Task details: Which of the lines in the data below contain the string "computer"? Copy each of them.

Stored items:
—————

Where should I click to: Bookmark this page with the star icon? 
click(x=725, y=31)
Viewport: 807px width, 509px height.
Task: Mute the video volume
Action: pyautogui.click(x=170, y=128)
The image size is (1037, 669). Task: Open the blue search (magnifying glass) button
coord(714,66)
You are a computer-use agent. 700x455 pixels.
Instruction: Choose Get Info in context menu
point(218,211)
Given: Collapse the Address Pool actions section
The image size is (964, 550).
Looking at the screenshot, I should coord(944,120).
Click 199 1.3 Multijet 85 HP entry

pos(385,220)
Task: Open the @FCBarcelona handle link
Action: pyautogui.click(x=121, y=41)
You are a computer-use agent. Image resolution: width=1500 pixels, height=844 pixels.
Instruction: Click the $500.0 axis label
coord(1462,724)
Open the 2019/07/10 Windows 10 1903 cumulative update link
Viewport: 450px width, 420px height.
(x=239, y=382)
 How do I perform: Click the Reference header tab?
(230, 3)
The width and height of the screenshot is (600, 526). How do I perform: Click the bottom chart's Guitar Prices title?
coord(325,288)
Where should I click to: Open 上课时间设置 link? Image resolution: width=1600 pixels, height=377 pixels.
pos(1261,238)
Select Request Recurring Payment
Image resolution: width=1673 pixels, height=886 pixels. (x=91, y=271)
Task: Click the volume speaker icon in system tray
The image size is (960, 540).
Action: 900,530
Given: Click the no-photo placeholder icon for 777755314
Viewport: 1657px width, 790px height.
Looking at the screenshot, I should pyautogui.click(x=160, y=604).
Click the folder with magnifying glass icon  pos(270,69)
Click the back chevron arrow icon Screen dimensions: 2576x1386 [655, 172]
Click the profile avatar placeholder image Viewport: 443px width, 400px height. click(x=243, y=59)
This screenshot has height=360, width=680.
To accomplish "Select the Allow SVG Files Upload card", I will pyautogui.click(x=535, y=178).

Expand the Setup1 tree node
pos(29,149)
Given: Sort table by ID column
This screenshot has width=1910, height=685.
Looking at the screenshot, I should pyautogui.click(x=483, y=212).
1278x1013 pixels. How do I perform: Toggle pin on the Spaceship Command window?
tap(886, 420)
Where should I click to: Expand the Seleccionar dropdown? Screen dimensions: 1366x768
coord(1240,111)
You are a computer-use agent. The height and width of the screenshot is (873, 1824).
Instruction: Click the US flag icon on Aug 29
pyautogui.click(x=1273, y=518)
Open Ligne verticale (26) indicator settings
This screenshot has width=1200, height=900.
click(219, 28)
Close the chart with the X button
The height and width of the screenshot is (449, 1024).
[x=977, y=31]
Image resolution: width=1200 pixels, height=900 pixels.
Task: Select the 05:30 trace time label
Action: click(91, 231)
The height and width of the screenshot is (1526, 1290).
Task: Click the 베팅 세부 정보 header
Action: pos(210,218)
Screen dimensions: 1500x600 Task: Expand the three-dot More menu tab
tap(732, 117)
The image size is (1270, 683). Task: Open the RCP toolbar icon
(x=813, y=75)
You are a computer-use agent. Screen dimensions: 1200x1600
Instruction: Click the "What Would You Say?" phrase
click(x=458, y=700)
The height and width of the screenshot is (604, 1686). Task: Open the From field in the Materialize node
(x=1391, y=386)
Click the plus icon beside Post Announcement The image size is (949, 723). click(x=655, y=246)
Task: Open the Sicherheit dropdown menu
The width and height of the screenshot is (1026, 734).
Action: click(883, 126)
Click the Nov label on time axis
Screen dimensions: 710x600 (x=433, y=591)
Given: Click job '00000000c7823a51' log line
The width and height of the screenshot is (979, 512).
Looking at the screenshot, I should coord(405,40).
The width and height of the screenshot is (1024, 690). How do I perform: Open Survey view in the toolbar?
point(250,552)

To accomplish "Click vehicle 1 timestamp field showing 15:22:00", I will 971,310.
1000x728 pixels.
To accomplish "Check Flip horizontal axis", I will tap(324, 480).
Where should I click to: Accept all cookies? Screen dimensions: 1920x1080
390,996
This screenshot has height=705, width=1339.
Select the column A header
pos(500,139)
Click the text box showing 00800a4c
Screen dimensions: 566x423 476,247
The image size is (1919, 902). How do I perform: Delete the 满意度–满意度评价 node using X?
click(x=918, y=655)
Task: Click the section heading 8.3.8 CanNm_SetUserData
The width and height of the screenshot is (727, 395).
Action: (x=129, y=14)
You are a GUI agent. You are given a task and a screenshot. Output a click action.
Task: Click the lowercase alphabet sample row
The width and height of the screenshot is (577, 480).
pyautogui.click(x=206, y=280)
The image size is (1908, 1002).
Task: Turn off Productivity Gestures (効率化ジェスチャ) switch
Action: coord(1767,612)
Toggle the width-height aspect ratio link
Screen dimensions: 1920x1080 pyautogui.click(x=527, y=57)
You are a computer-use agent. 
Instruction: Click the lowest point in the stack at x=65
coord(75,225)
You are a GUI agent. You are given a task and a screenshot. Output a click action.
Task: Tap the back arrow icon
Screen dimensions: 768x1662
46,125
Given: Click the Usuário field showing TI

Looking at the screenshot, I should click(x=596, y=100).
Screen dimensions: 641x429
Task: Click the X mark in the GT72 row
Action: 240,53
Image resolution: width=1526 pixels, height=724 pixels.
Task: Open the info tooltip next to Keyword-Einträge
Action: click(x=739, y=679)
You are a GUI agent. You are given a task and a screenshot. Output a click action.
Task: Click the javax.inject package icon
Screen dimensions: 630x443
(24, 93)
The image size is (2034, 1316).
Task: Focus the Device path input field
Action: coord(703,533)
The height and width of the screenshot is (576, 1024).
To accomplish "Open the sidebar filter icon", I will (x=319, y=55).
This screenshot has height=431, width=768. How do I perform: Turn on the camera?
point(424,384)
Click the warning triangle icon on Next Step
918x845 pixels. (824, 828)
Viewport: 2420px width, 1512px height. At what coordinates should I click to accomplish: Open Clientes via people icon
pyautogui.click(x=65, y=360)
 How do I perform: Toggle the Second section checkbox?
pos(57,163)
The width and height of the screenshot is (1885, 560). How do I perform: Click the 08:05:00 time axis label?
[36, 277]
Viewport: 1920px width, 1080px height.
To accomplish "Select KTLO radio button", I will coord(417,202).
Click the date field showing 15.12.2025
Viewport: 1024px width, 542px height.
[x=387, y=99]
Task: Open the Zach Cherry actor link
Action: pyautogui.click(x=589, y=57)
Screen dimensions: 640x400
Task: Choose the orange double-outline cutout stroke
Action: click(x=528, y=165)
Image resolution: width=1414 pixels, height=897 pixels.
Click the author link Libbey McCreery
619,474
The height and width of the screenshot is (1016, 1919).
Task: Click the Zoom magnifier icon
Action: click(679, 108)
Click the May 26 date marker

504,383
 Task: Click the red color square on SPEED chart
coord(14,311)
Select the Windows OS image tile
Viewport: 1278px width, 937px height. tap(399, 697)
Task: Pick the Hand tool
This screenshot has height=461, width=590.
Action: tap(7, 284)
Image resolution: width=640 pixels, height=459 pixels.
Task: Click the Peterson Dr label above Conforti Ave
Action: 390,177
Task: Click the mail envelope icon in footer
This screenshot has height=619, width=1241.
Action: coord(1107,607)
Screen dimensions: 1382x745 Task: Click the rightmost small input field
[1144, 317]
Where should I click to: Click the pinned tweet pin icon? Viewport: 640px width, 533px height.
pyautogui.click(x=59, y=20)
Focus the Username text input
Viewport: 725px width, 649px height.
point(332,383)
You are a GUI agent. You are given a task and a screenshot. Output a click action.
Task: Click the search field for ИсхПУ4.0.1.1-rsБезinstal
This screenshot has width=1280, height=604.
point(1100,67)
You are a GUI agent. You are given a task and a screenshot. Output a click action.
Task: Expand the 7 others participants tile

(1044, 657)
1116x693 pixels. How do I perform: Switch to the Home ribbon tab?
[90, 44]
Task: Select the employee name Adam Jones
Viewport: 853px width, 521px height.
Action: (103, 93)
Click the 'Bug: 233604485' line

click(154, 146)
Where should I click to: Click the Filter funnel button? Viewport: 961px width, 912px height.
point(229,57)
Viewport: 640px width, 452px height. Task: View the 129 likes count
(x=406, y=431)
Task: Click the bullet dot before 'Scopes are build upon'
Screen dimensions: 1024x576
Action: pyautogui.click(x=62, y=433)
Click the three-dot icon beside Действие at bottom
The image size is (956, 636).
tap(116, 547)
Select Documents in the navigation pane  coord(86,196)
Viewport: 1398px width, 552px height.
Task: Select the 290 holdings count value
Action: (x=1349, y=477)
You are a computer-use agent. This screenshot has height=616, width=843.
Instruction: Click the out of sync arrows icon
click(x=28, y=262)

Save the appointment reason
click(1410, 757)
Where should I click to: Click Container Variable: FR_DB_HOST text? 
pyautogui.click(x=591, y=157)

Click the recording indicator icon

—————

Exercise solution:
You are a computer-use agent. 700x455 pixels.
You are a computer-use agent. Image resolution: width=1500 pixels, height=844 pixels.
You are a computer-use agent. The height and width of the screenshot is (873, 1824).
You are a computer-use agent. Screen dimensions: 1200x1600
You are a computer-use agent. 
You are a computer-use agent. This screenshot has height=616, width=843.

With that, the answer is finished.